TASK STATEMENT:
Arrange every line of the material below as a JSON list of strings, one string per line, omitting blank lines. Leave the pictures out of the answer.
____________________
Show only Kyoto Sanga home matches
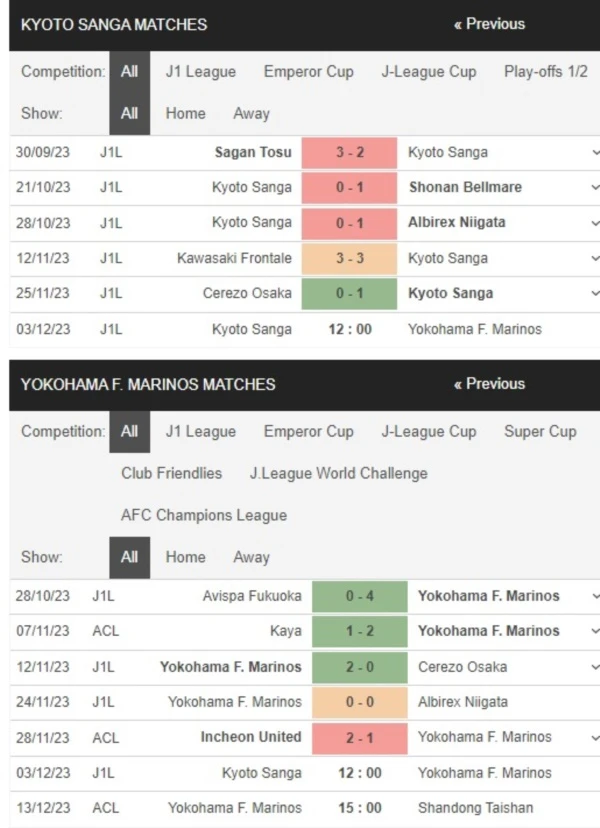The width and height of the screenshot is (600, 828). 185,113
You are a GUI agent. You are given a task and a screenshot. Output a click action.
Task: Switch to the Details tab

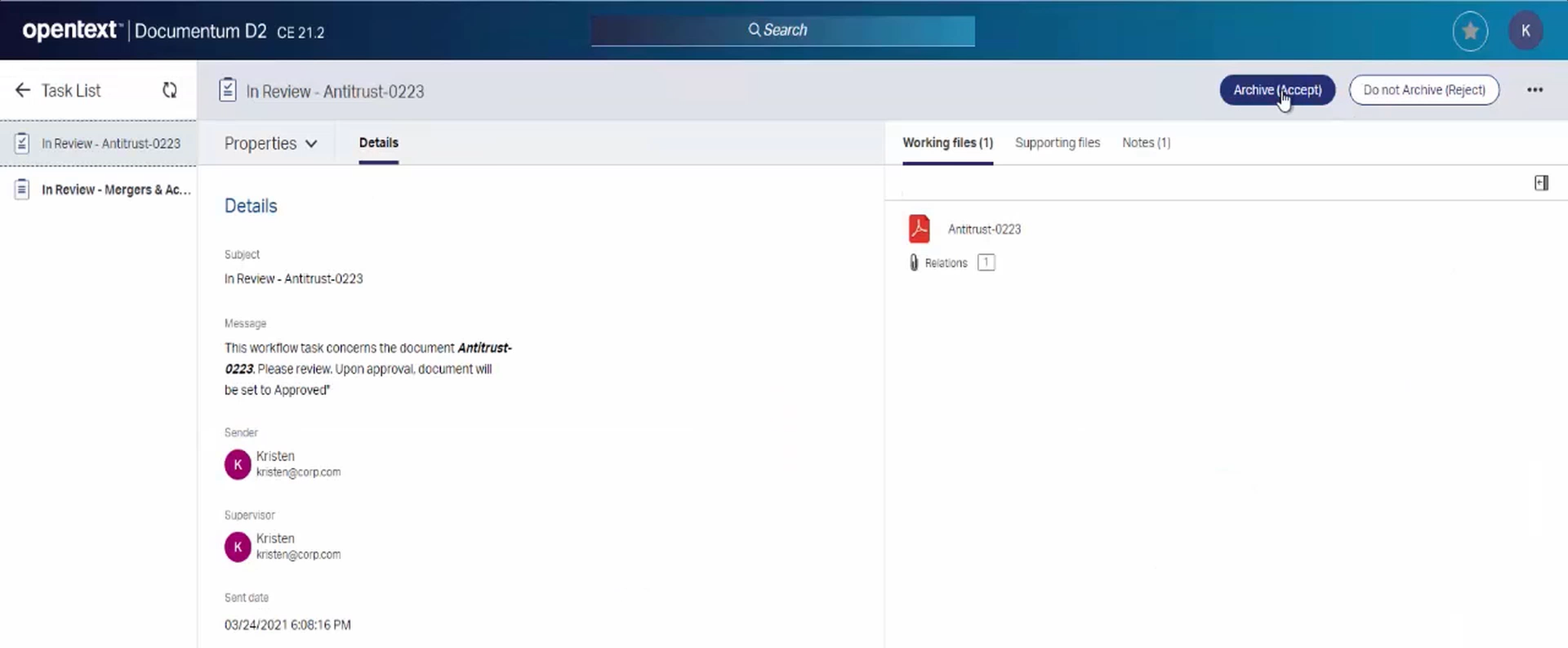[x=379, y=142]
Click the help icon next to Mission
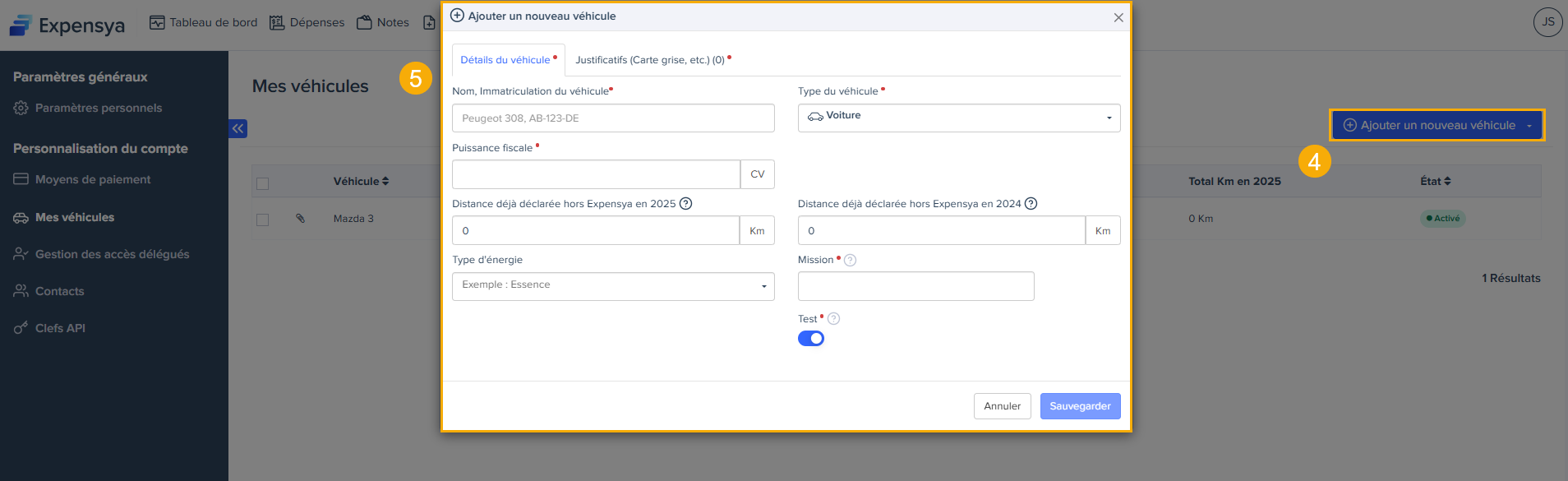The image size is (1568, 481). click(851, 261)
____________________
TASK SOLUTION:
[
  "Show only Kyoto Sanga home matches",
  "The width and height of the screenshot is (600, 828). 185,113",
  "You are a GUI agent. You are given a task and a screenshot. Output a click action.",
  "Task: Switch to the Details tab",
  "[x=379, y=142]",
  "Click the help icon next to Mission",
  "The image size is (1568, 481). click(851, 261)"
]